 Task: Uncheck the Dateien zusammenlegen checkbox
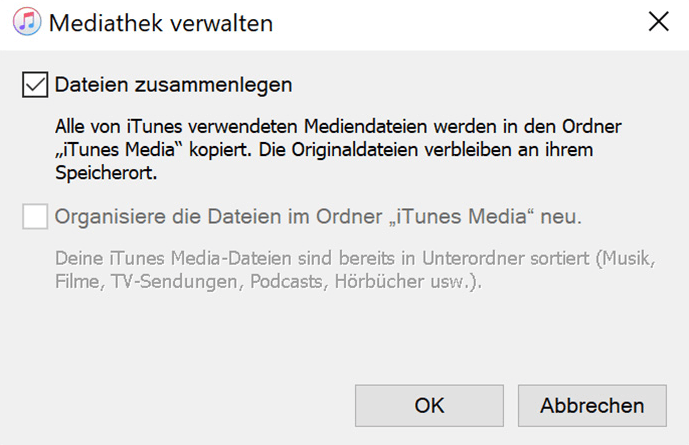coord(35,85)
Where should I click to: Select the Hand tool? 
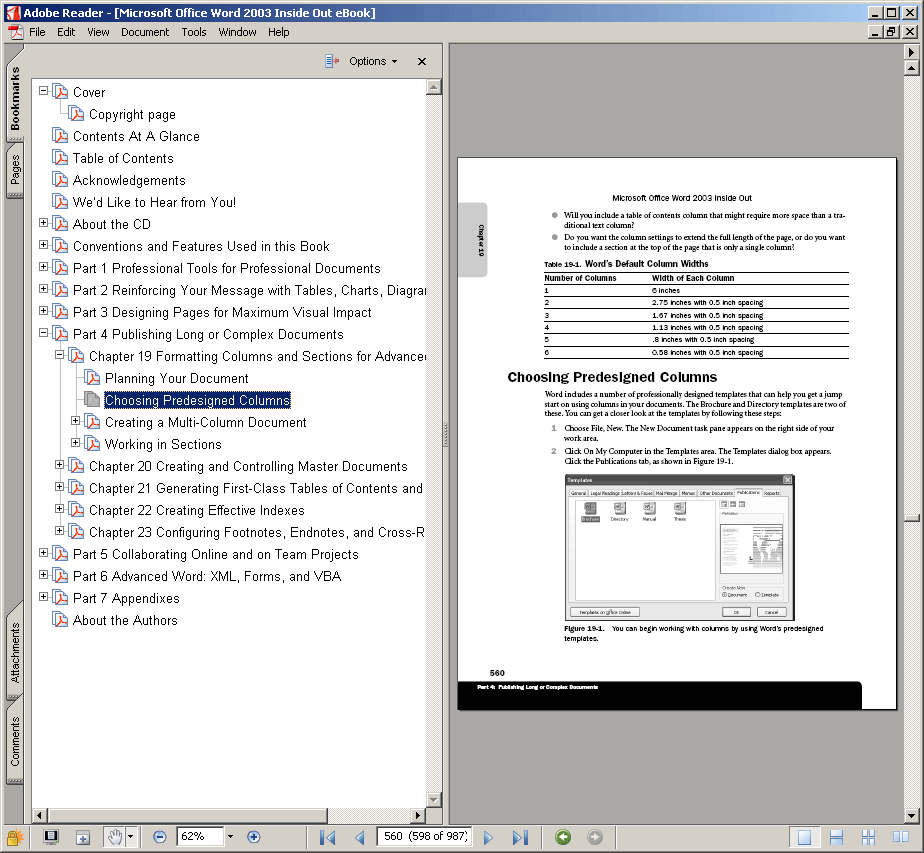[x=115, y=837]
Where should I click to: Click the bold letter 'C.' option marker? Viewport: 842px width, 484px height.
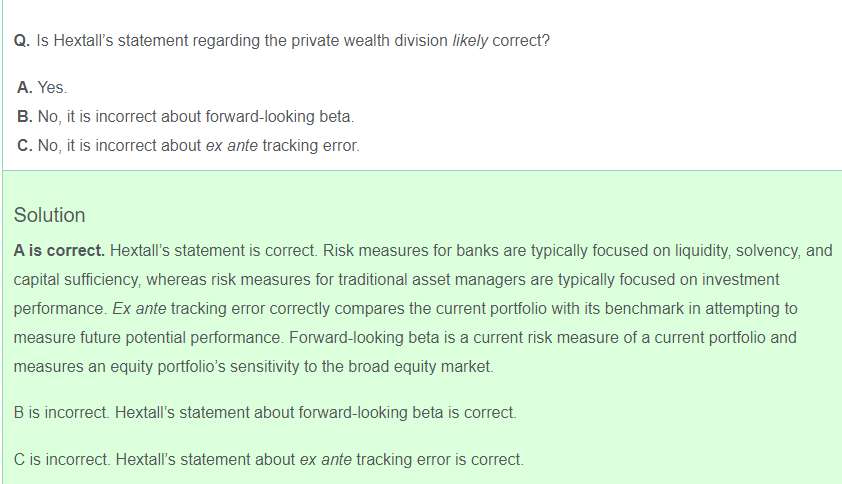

## WHAT TO PRODUCE
Set down, word for word, the part of the rows that opens with the line containing "Where should I click to: Select" and runs to the end of the rows. Leave the pictures out of your answer.

## EXERCISE SOLUTION
Where should I click to: Select the Hand tool? 
[x=115, y=837]
Where should I click to: Click the bold letter 'C.' option marker? Viewport: 842px width, 484px height.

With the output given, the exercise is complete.